CHAPTER 36 Surgery
The signs of a good surgeon include a temperate, moderating disposition, coupled with a cautious utterance of prognoses. Such a surgeon is logical, and knows his or her spoken language so as to be able to communicate and understand their patients in both speech and written words. Their surgical opinions are supported by proper reasoning when needed. In addition, good surgeons have ingenious creativity with the ability to adapt to either unforeseen situations or complications. They are stern, yet fearful of unanticipated situations, and are constantly aware of the reality that the operation itself is but one incident, no doubt the most dramatic, in the constellation of events between the illness and expected recovery.

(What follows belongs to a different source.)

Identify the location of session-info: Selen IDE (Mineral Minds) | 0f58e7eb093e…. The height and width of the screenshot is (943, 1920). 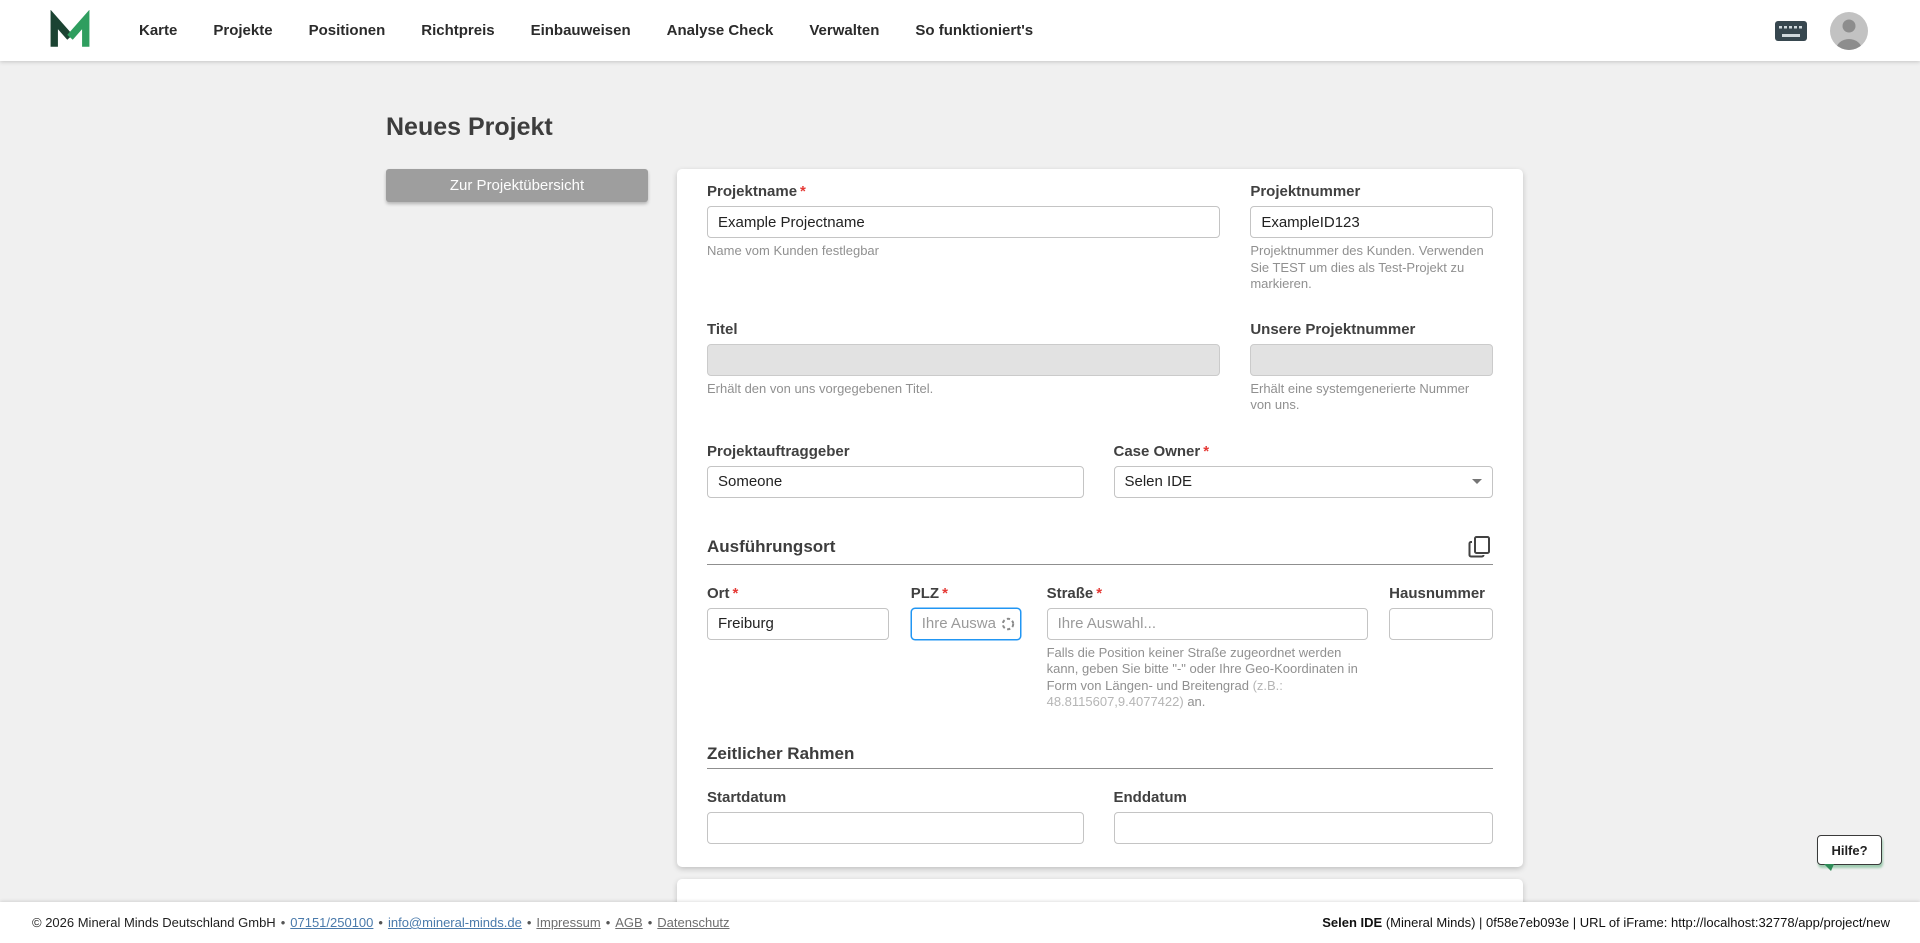
(1606, 922).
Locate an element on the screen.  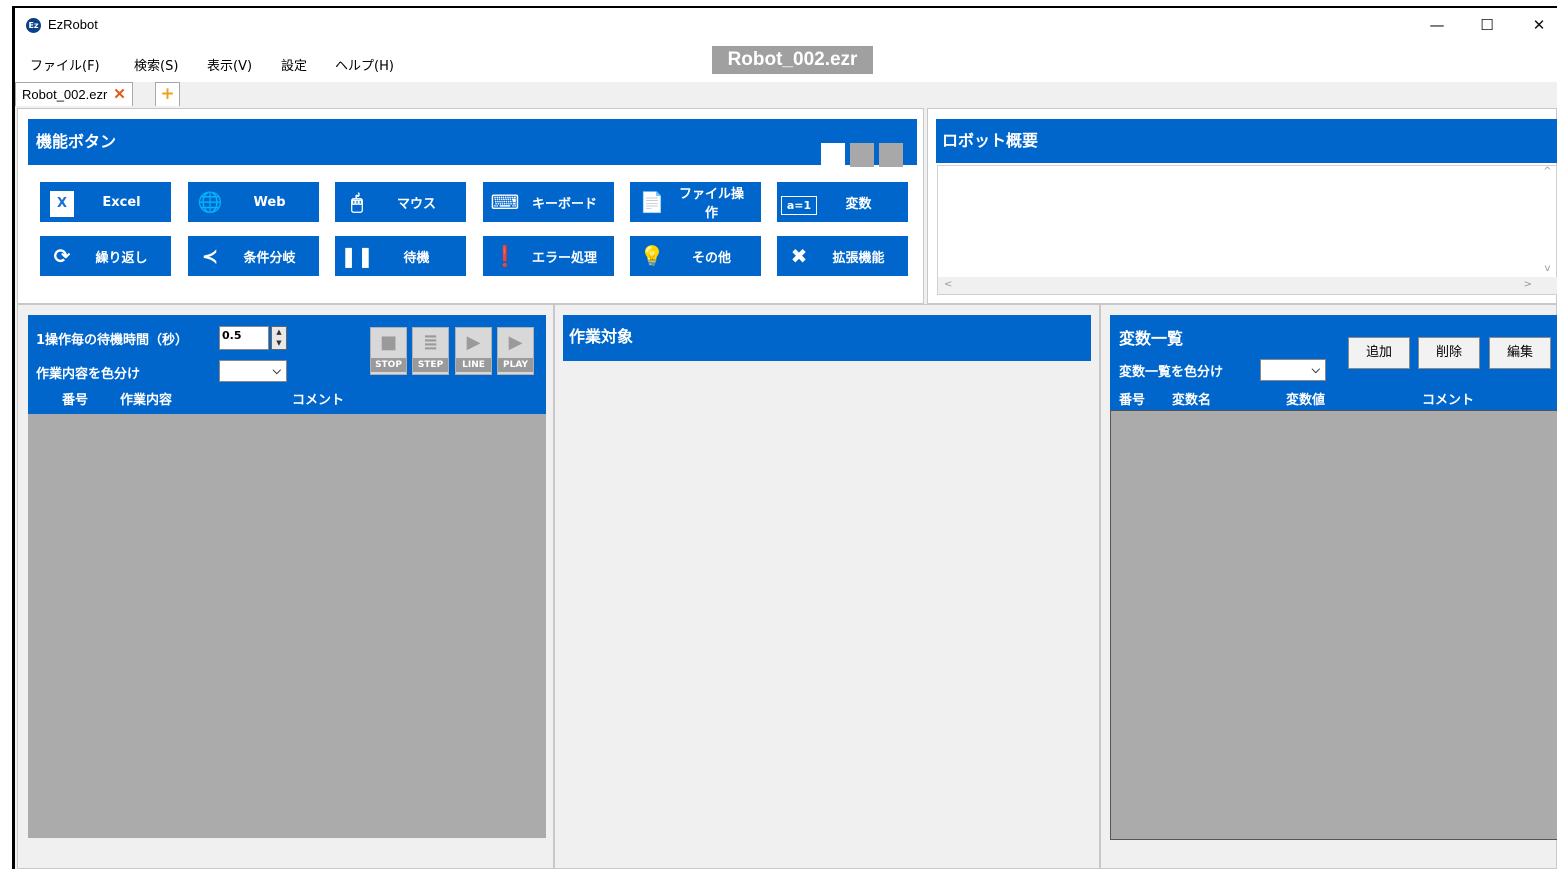
wait-time-spinner: ▲ ▼ is located at coordinates (279, 338).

This chapter deals with some of the unanticipated situations, complications, and surgical errors that confront surgeons.
Case 1.
The Arizona case of Murphy v. Board of Medical Examiners1 involves an insurance company Medical Director who made a “medical decision” that overruled the surgeon’s recommendation to perform a cholecystectomy, thereby denying precertification for treatment. On December 29, 1992, Dr. M contradicted the advice of the patient’s surgeon and her referring physician by refusing to precertify a patient’s laparoscopic cholecystectomy; he stated that the surgery was “not medically necessary.”
The Appellate Court ruled that although Dr. M was not engaged in the traditional practice of medicine, to the extent that he rendered medical decisions his conduct was reviewable by the Board of Medical Examiners. The Appellate Court found that Dr. M substituted his medical judgment for that of the patient’s surgeon and determined that the surgery was “not medically necessary.” The court ruled that such decisions were not insurance decisions but, rather, medical (surgical) decisions because they required Dr. M to determine whether the procedure was “appropriate for the symptoms and diagnosis of the condition,” whether it was to be “provided for the diagnosis, care or treatment,” and whether it was “in accordance with standards of good medical practice in Arizona.”
Case 2.
The Louisiana case of Fusilier v. Dauterive2 involved a laparoscopic cholecystectomy. In 1989, plaintiff F was diagnosed by an abdominal ultrasound test to have a gallstone in her gallbladder. She elected not to have a cholecystectomy at that time. On May 8, 1990, plaintiff F visited for the first time Dr. D, a general surgeon, complaining of nausea, indigestion, epigastric discomfort, and fatty food intolerance. Repeat abdominal ultrasound confirmed the diagnosis of cholelithiasis. Dr. D initially treated the patient conservatively, by observation and symptomatic treatment. However, the plaintiff’s symptoms became more severe, and Dr. D discussed treatment alternatives and recommended surgery. Meantime, plaintiff F’s surgery was delayed because she developed congestive heart failure, which was treated by her family physician and improved.
On December 24, 1990, plaintiff F was discharged from the hospital. Five days later she was readmitted to the hospital with sepsis, internal herniation with infarction of the ileum, and significant adhesions in her abdomen. She underwent an abdominal exploration, relief of the abdominal adhesions, a small bowel resection, a right hemicolectomy, and an excision of her colostomy.
The jury verdict, which was in favor of the defendant surgeons and hospital, was affirmed by the court of appeal. However, the Supreme Court of Louisiana granted a writ of certiorari (i.e., accepted to review the case) to determine whether the jury’s determination that the defendant surgeon was not negligent in performing the surgery and that his negligence was not a cause of plaintiff’s injuries was erroneous. The Louisiana Supreme Court held that the jury’s determination was manifestly erroneous in finding that the defendant did not fail to inform the plaintiff of material risks to the surgery. And after reviewing all of the evidence and testimony, the court held that the jury was manifestly erroneous in concluding that Dr. D was not negligent. Accordingly, the Louisiana Supreme Court reversed the court of appeal’s decision to affirm the jury’s verdict and remanded this matter to the court of appeal to assess damages. In essence, the Supreme Court in a nice way informed the trial judge that he or she should have ruled as a matter of law that Dr. D was negligent, and that the jury’s role should have been to assess damages only.